The dominant theme in both Judaism and Islam
is the idea of God as a transcendent being who created the world.
As
such God is not to be pictured (and for Jews having a name not even
spoken). Christianity as a reform movement
within Judaism stepped back from this concept by seeing Jesus as
himself divine and developing the doctrines of the Trinity and the Incarnation
in order to reconcile the theological issues such an idea
presents. As
you will see later, part of the attraction of Islam for some Christians
had been a return to what could be seen as a more strict monotheism.
A
second theme is the notion of a covenant or deal. Unlike the
emphasis
in Asian spirituality on the inherent divinity of the human spirit, for
the Abrahamic traditions the emphasis is on obedience or submission
(the literal meaning
of islam). Christianity diverges again from
Judaism and Islam by
having the theory of an original sin that keeps all humanity separated
from God so that in addition to continuing obedience there is the need
of salvation.
Finally, there is the emphasis on a
specific recorded tradition detailing the terms of the covenant.
For Jews this is the Torah as well as a collection of other texts,
for Christians it is this so-called "old testament" along with the Gospels and some other
writings, and for Islam it is the Qur'an.
Just how one is to understand these scriptures does differ inside all
three traditions, and one of the most important features of the current
religious scene is the conflict between "fundamentalists" who insist on
a strictly literal interpretation of their scriptures and others who
prefer to stress these documents as the products of a specific place
and time and so open to different readings as times change.
ASIAN AND WESTERN METAPHYSICS
Metaphysics, in the sense of the term
used by philosophers, is
the study of what is supposed to be ultimately real. Another term is
ontology.
In reviewing Asian traditions and now
moving on to the Western traditions, you will note that
I am asking you to pay some attention to the philosophical issue of how
whatever we mean by terms such as "body" and "soul" and "God" are
connected.
In the West we have a strong
tradition of seeing the
material world, including our physical bodies, as one kind of reality
and our souls or minds as a quite different kind of reality. This is
what philosophers call dualism, and it characterizes philosophers such
as Plato and Descartes.
Asian philosophy does not typically
make
such a distinction. Instead, as in Hinduism, there is a distinction
between an ultimate reality (Brahman, let's say) and everything we
otherwise experience, both mental and physical. There are considerable
differences even in Hinduism, though, and you should
review terms such as purusha and prakriti (characterizing the
dualism of Yoga and Samkhya), while with Vedanta there is an approach
that sees everything as ultimately the same, an expression of the
ultimate reality. And in Buddhism the phrase "anicca, anatta" is
supposed to mean that there is no permanent substance at all, only a
flow of consciousness.
In Hinduism whatever we mean by God
is
simply the ultimate reality that at some level is reflected in
ourselves and our visible world (sometimes this is labeled
pantheism--everything is God), and it marks what it called an
"immanent" view.
In Western thought, though, God is
outside the
picture of the world, an eternal, entirely non-physical substance as
different from the world in which we live as an artist is different
from the painting he might create. This is a "transcendent" view.
This
does lead to different conceptions of what a spiritual life should be.
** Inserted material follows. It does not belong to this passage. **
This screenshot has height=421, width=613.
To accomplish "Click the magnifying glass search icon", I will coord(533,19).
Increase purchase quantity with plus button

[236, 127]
For Hinduism, typically it is the meditation that allows our
consciousness to rediscover what it is in itself (tat tvam asi). For
Westerners, it is reaching out to a reality that is not the same as
ourselves. It is the difference between saying you really are God but
you just have to work at knowing it and saying you are not God but you
need to reach out to find him.
It also leads to a difference in
what is regarded as a sacred text. In India it is more likely to be the
report of someone who has become enlightened. In the West it is the
report of someone who has been contacted by God.
HOW TO LOOK AT WESTERN TRADTIONS
In various assignmentsI
have been asking you to look at familiar ideas from the perspective of
someone used to an Asian outlook. As I've said before, one reason for
studying the Asian traditions as a group in the first half of the
course has been to set up a new way of seeing what is really
distinctive in the three Abrahamic traditions.
With the legend
of Abraham we have a mix of old ideas and new. What is striking about
the story of his being told to sacrifice his son is not really the idea
of human sacrifice itself (it was common enough in the Mideast at his
time just as it was in Mexico or Hawaii at the time of European
contact) but the notion of a distinctive deal with a very jealous
divinity. In India or China, just as in the mythologies of ancient
Greece and Rome, gods and mortals were believed to interact, but the
interesting direction taken in Hinduism and Buddhism was to move beyond
mythology altogether. The concept of Brahman, for example, parallels
the development of monotheism in the West but completely lacks the
political implications it had from Abraham on.
The God of
Abraham is presented in the Torah as the creator of the world, but his
relationship with humanity after the "original sin" of Adam is limited
to the descendants of a single individual. Since the notion of personal
immortality (heaven and hell and all that) was not clearly developed in
Hebrew tradition, the political dimension would have to be what
mattered.
With Christianity and Islam, which
would hold
personal immortality as well as the resurrection of the dead as basic
tenets, the strictly political dimension becomes less important.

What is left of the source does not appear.